→ **What to do**:
a – In the tomato growing tips, how many hours of sun per day should a tomato planting spot receive?
b – Please carry on the tomato growing tips from the point where they stop.

→ **Document text**:
Sam and Pippen share some quick tomato growing tips from The Beer Garden, where beer is the only inorganic substance that belongs in the garden! See a full list of tomato growing basics below the video.
Tomato growing tips
- Wait to plant tomatoes until overnight temperatures are consistently above 50 degrees. You won’t gain anything by planting early. In fact, it can stress the plant, leading to disease and insect infestations.
- Tomatoes like rich, well-drained soil and lots of sun. They grow just fine in containers that are 5 gallons or greater in volume. Plant tomatoes in a location that gets 6 or more hours of sun per day.
- Tomatoes like to be planted deep. Remove the bottom branches and bury the plant as deep as you’d like — leaving a few branches above ground. All those hairs on the stalk will turn into roots, which makes for a healthier plant in the long run. (It’s a marathon, not a spring.)
- Remove the suckers. Suckers grow at a 45 degree angle in the “armpit” of the stalk and the fruit-bearing branches (see video). The energy they use outweighs the benefit to the plant, so it’s best to remove them to concentrate growth to fruit-bear branches.
- Use organic fertilizer as instructed. Tomatoes need certain nutrients to bear fruit that may not be readily available in the soil. Use organic vegetable fertilizer and follow the instructions exactly, erring on the side of under-fertilizing. Over-fertilizing leads to plant stress, misshaped fruit, and infestations.

Data extracted from a collection:
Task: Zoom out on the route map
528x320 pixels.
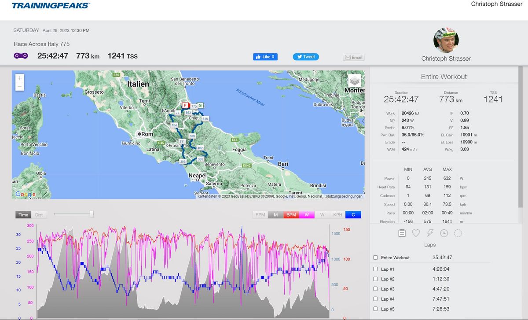Action: pyautogui.click(x=19, y=87)
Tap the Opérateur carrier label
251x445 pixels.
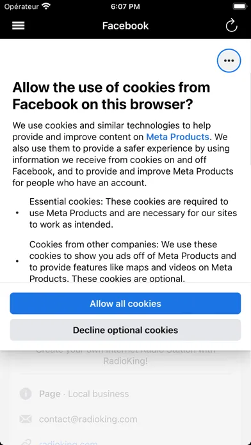[21, 6]
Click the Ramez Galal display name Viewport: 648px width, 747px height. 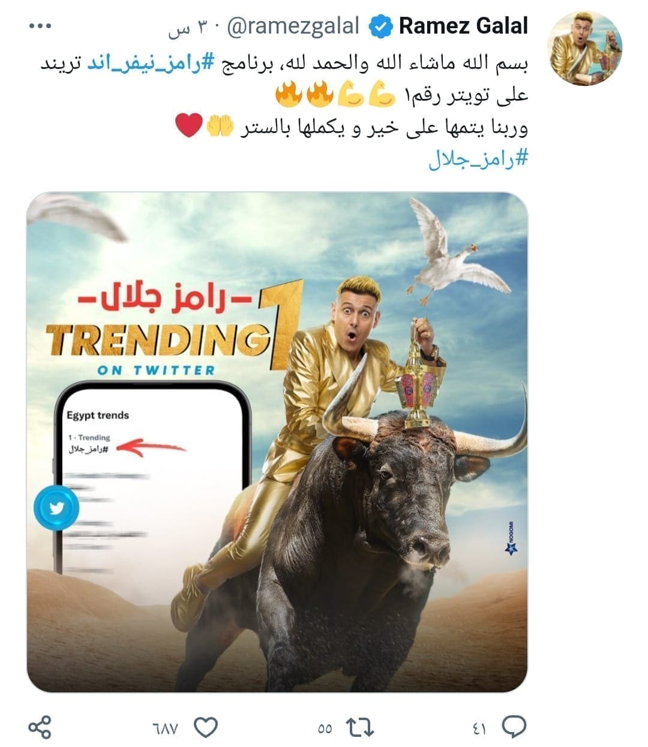[463, 26]
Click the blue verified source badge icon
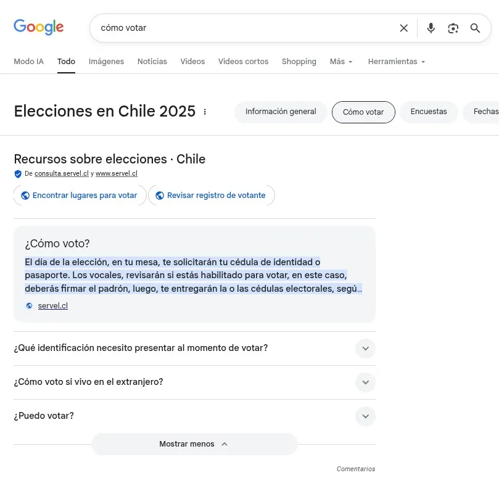Image resolution: width=499 pixels, height=499 pixels. pos(18,173)
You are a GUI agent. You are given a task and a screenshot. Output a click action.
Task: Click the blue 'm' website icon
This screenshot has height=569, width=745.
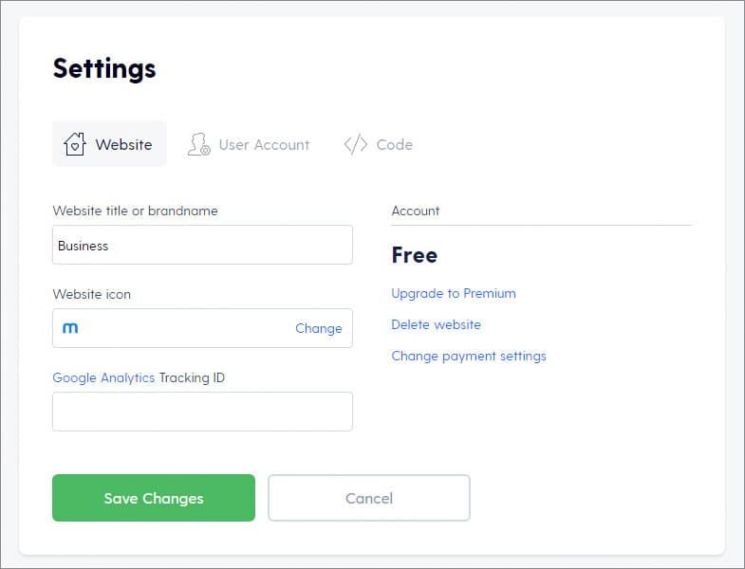tap(70, 328)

→ **Written answers**:
a – 6 or more hours of sun per day.

b –
- Water slowly and regularly. Tomato plants need regular, deep water. Ideally, this means using a soaker hose to slowly drip water into the soil every week. Increase frequency during hot stretches, and decrease frequency during cool stretches. Tomatoes hate to be splashed! Avoid overhead watering methods that spray and splash the plant’s foliage, as it leads to stress and diseases. Check out this video for a watering demonstration.
- Remove late-season flowers. Pinch off the yellow flowers in mid-to-late August (depending on your growing season) to concentrate growth on the developing tomatoes. Late-season flowers likely won’t have the time, heat, and energy to develop.
- Have fun with it! Don’t expect to live off home-grown produce. Use your garden as a classroom to learn about balance, hidden life forms, and symbiotic relationships. You could do everything right, but without birds, bees, fungi, bacteria, insects and a litany of other unseen actors your tomatoes don’t have a chance.